## [EXERCISE DIRECTIONS]
Using the data below, copy each line that includes the word "häirintä".

## [DATA SHOWN]
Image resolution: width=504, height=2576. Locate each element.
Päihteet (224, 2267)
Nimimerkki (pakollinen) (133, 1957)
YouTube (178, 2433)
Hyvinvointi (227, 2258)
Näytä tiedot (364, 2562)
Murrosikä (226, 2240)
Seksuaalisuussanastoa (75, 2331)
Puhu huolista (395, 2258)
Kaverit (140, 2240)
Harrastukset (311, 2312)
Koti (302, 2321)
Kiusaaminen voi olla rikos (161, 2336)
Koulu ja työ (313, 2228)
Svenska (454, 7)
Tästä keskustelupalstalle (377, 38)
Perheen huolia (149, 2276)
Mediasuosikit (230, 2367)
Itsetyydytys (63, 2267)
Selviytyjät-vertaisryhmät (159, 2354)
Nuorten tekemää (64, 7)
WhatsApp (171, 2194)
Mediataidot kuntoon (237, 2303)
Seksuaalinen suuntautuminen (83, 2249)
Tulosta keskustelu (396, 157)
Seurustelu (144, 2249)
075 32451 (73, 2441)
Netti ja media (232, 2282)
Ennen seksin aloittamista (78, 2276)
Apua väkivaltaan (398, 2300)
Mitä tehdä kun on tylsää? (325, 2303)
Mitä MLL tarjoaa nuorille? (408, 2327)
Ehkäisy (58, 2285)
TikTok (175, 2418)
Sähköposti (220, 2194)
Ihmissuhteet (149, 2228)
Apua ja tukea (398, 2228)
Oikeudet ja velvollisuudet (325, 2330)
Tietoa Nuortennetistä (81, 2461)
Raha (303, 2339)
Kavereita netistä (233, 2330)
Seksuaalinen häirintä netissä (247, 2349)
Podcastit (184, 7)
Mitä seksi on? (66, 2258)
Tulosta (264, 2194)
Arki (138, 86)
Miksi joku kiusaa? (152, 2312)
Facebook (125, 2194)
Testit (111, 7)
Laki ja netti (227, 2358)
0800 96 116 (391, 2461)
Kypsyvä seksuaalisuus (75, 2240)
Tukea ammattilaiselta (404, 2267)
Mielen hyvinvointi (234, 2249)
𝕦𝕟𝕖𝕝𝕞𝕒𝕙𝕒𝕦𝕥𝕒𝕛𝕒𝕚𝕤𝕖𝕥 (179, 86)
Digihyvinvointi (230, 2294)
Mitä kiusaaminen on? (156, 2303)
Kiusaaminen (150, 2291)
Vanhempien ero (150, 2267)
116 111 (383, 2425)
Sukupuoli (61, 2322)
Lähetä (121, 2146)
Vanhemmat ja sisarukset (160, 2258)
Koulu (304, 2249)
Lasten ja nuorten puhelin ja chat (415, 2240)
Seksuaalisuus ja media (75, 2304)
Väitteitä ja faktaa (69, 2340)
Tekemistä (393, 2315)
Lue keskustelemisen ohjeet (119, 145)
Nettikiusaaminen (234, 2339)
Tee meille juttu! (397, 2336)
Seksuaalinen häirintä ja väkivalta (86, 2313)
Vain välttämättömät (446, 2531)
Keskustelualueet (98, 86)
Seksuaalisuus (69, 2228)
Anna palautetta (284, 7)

## [TASK RESPONSE]
Seksuaalinen häirintä netissä (247, 2349)
Seksuaalinen häirintä ja väkivalta (86, 2313)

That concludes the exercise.